抜粋>

::::::::

Kinjo Amqp
Takumi KINJO
やること
- AMQP で実現されうるアーキテクチャを確認する(AMQP 実装は RabbitMQ を使用)
- AMQP を使う側のアプリが動いているときのキュー構造を確認する
成果
- アーキテクチャはチュートリアル http://www.rabbitmq.com/getstarted.html を見るとよい模様
- キュー構造は rabbitmqctl list_queues/list_exchanges/list_bindings コマンドで確認できる(実行に要 root)
- 本件に使用した環境(用法は README 参照)
- https://github.com/kinjo/my-ansible-project/tree/rabbitmq
- 環境の仕様
- Rabbit 導入済
- rabbitmq_management プラグイン (ウェブ UI)導入済
- ウェブ UI ログイン用ユーザ作成(デフォルトユーザ guest/guest ではログイン不可)
- Username: management
- Password: management
- ウェブ UI へのアクセスは http://localhost:15672/
実施内容
以下のチュートリアルを確認する。確認しながら途中途中で実験してみる。
http://www.rabbitmq.com/getstarted.html
サンプルコードは以下。
https://github.com/rabbitmq/rabbitmq-tutorials/tree/master/python
用語メモ
- RabbitMQ
- 標準的な AMQP 実装
- アプリ間のメッセージを仲介することが主な役割(メッセージブローカー)

::::::::

練習問題>
1. AMQP のメモについて、次の問いに答えよ。
(a) rabbitmqctl によるキュー構造の確認を実行するには何が必要か。
(b) ウェブ UI にはどの URL でアクセスするか。
(c) 用語メモでは、RabbitMQ の主な役割を何としているか。
2. AMQP のメモから、「- AMQP を使う側のアプリが動いているときのキュー構造を確認する」を含む語句で始まり「list_queues/list_exchanges/list_bindings コマンドで確認できる(実行に要 root)」で終わる部分を、そのまま書き写せ。
3. AMQP のメモを、最後の行の後から書き継げ。

提供データ>
::::::::

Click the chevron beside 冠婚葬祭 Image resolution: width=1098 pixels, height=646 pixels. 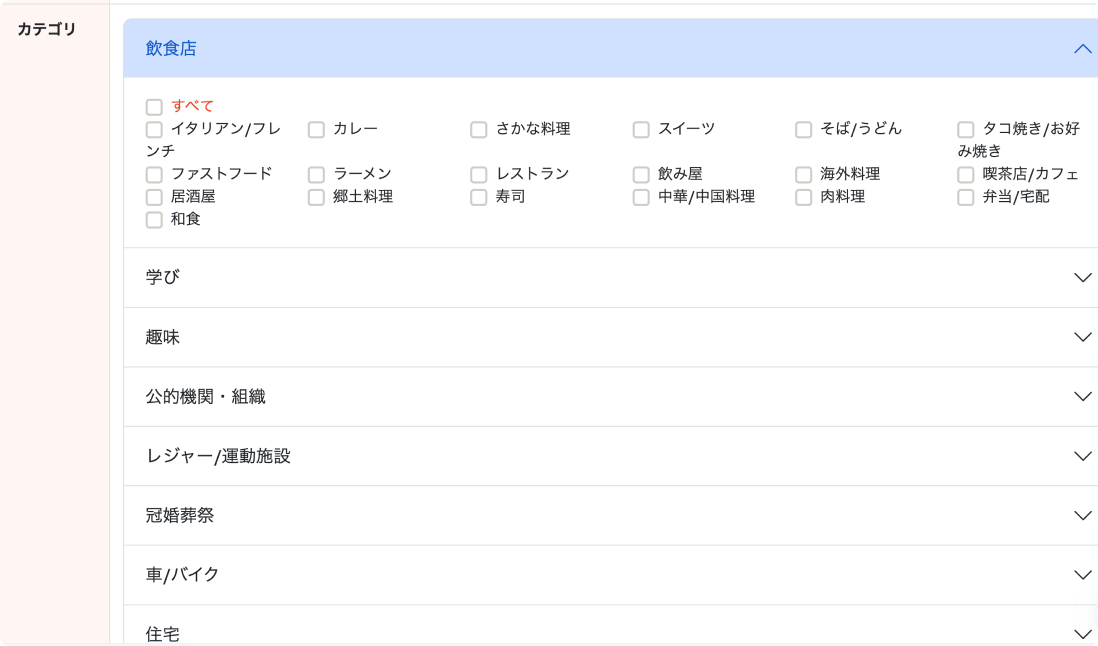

::::::::

解答>
1.
(a) root
(b) http://localhost:15672/
(c) アプリ間のメッセージを仲介すること(メッセージブローカー)

2.
- AMQP を使う側のアプリが動いているときのキュー構造を確認する
成果
- アーキテクチャはチュートリアル http://www.rabbitmq.com/getstarted.html を見るとよい模様
- キュー構造は rabbitmqctl list_queues/list_exchanges/list_bindings コマンドで確認できる(実行に要 root)

3.
- AMQP - アプリ間のメッセージを仲介する手法(キューイング・ルーティング)をまとめたプロトコル
- Rabbit を使う側のアプリ
Producer
: メッセージを送るアプリConsumer
: メッセージを受けるアプリ
- Rabbit の中の要素
Exchange
: メッセージを最初に受ける(その後、設定された配送方式に従いメッセージをキューに配送)Queue
: メッセージを溜めるキューBinding
:Exchange
とキューの紐付け情報Binding Key
を指定できる(キューに配送する際の判定に使用)
-メッセージ: Rabbit を介してやりとりされるメッセージ
Routing Key
を指定できる(キューに配送する際の判定に使用)
1 “Hello World!”
キューを定義してそのキューでメッセージ “Hello World!” を送受信する。
ひとつのキューを Producer
と Consumer
から使うためキューに名前 “hello” をつけている。
初級のため Exchange
については割愛とのこと。
この節では Producer
のサンプルとして send.py を Consumer
のサンプルとして receive.py を作成する。
-
実験 : キューにメッセージが溜まっている様子を確認してみる
まず send.py を何回か実行しメッセージをキューに溜める。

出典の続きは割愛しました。